Eine Vollzeiterwerbstätigkeit schließt die Berücksichtigung als Kind nicht aus (Änderung der Rechtsprechung des Bundesfinanzhofs)
Nach dem Urteil des Bundesfinanzhofs (BFH) vom 17. Juni 2010 III R 34/09 ist ein Kind, das auf einen Ausbildungsplatz wartet oder sich zwischen zwei Ausbildungsabschnitten befindet, auch für die Monate beim Kindergeldberechtigten als Kind zu berücksichtigen, in denen es einer Vollzeiterwerbstätigkeit nachgeht. Bei der Ermittlung der kindergeldschädlichen Einkünfte und Bezüge des Kindes sind daher dessen Einkünfte aus der Vollzeiterwerbstätigkeit einzubeziehen.
Anspruch auf Kindergeld besteht nur für ein Kind, das nach § 32 des Einkommensteuergesetzes (EStG) steuerlich zu berücksichtigen ist. Ein volljähriges Kind wird z. B. berücksichtigt, wenn es für einen Beruf ausgebildet wird, sich in einer Übergangszeit von höchstens vier Monaten zwischen zwei Ausbildungsabschnitten befindet oder eine Berufsausbildung mangels Ausbildungsplatzes nicht beginnen oder fortsetzen kann (§ 32 Abs. 4 Satz 1 Nr. 2 Buchst. a bis c EStG). Zudem dürfen die Einkünfte und Bezüge des Kindes in den Monaten, in denen diese Voraussetzungen vorliegen, einen bestimmten Betrag den sog. Grenzbetrag (z. Zt. 8.004 € im Kalenderjahr) nicht übersteigen (§ 32 Abs. 4 Sätze 2 und 6 EStG).

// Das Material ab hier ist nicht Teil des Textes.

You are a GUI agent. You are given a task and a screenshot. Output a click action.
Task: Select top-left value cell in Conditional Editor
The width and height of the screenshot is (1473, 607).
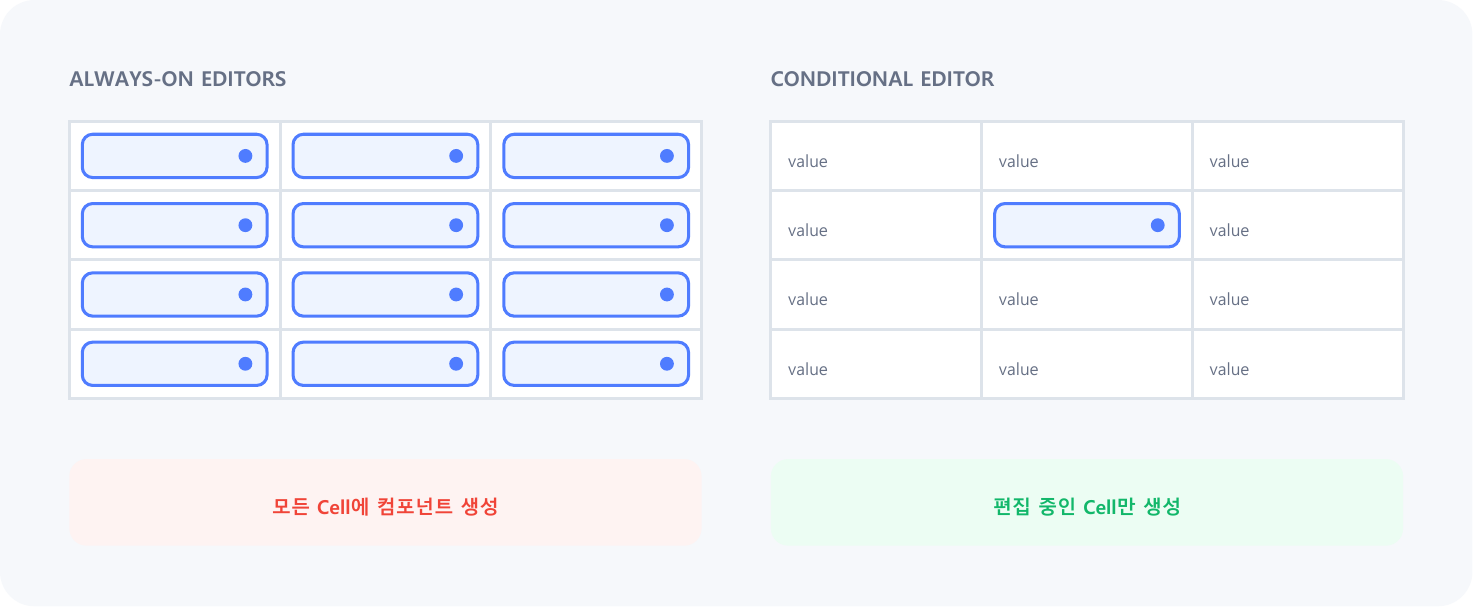[876, 156]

Nach bisheriger Rechtsprechung war ein Kind, das in der Übergangszeit zwischen zwei Ausbildungsabschnitten oder während des Wartens auf einen Ausbildungsplatz einer Vollzeiterwerbstätigkeit nachging, für die Monate der Vollzeiterwerbstätigkeit nicht als Kind zu berücksichtigen. Der BFH war der Auffassung, das Kind habe sich in diesen Monaten wegen der eigenen Einkünfte nicht in einer für eine Berufsausbildung typischen Unterhaltssituation befunden, die eine Entlastung der Eltern durch Kindergeld rechtfertige. Diese Rechtsprechung hatte zur Folge, dass dem Kindergeldberechtigten zwar für die Monate der Vollzeiterwerbstätigkeit kein Kindergeld zustand, das Kindergeld aber möglicherweise für die übrigen Monate zu gewähren war, wenn die in diesen Monaten erzielten Einkünfte und Bezüge den (anteiligen) Grenzbetrag nicht überschritten.

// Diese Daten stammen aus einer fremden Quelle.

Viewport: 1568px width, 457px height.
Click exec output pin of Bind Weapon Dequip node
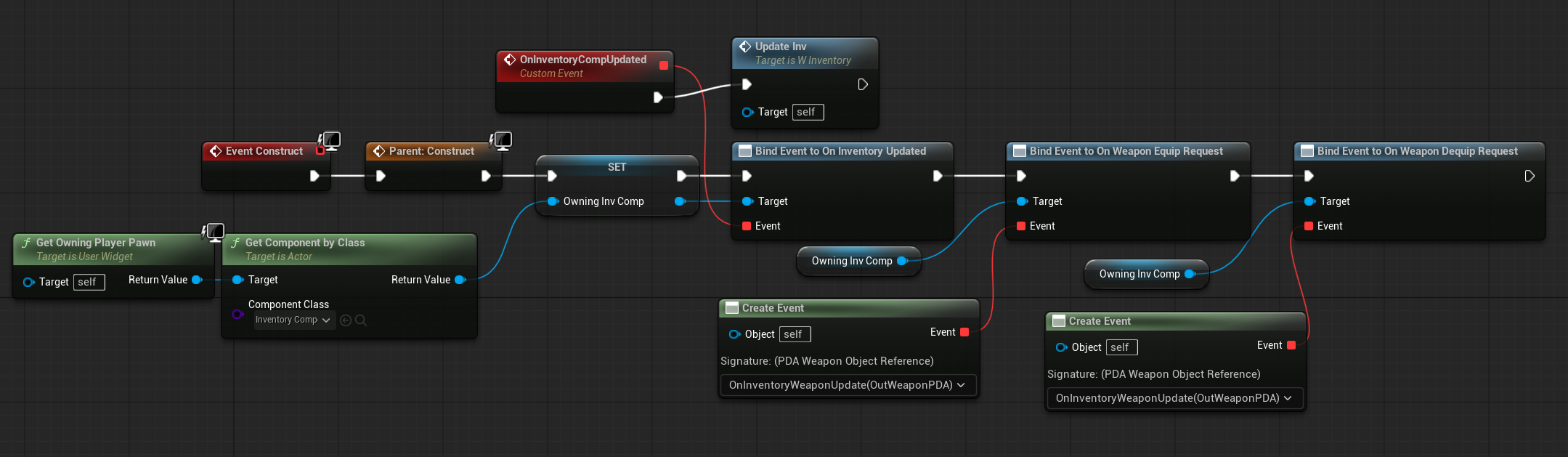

Diese Rechtsprechung hat der BFH aufgegeben. Zwar soll Kindergeld nur in den Fällen gewährt werden, in denen Eltern wie für ein Kind in Ausbildung typischerweise Unterhaltsaufwendungen entstehen. Ob ein Kind wegen eigener Einkünfte typischerweise nicht auf Unterhaltsleistungen der Eltern angewiesen ist, hängt aber nach der gesetzlichen Regelung nicht von der finanziellen Situation des Kindes im jeweiligen Monat ab. Vielmehr nimmt der Gesetzgeber eine typische Unterhaltssituation dann an, wenn die Einkünfte und Bezüge des Kindes im Kalenderjahr den am Existenzminimum eines Erwachsenen ausgerichteteten Jahresgrenzbetrag nicht übersteigen bzw. den anteiligen Betrag, wenn das Kind z. B. nur während eines Teils des Jahres zu berücksichtigen ist. Bei der Grenzbetragsprüfung sind daher alle Einkünfte des Kindes in dem maßgebenden Zeitraum anzusetzen unabhängig davon, ob sie aus einer Vollzeit- oder ein Teilzeiterwerbstätigkeit stammen. Dies kann wie im Streitfall dazu führen, dass kein Anspruch auf Kindergeld besteht, wenn das Kind während der Monate, in denen es auf einen zugesagten Ausbildungsplatz wartet, noch berufstätig ist und seine Einkünfte wegen der Einbeziehung des Arbeitslohns für diese Monate insgesamt über dem Grenzbetrag liegen. Entsprechend hat der BFH bislang auch schon die Fälle entschieden, in denen das Kind neben einer Ausbildung einer Vollzeiterwerbstätigkeit nachgeht.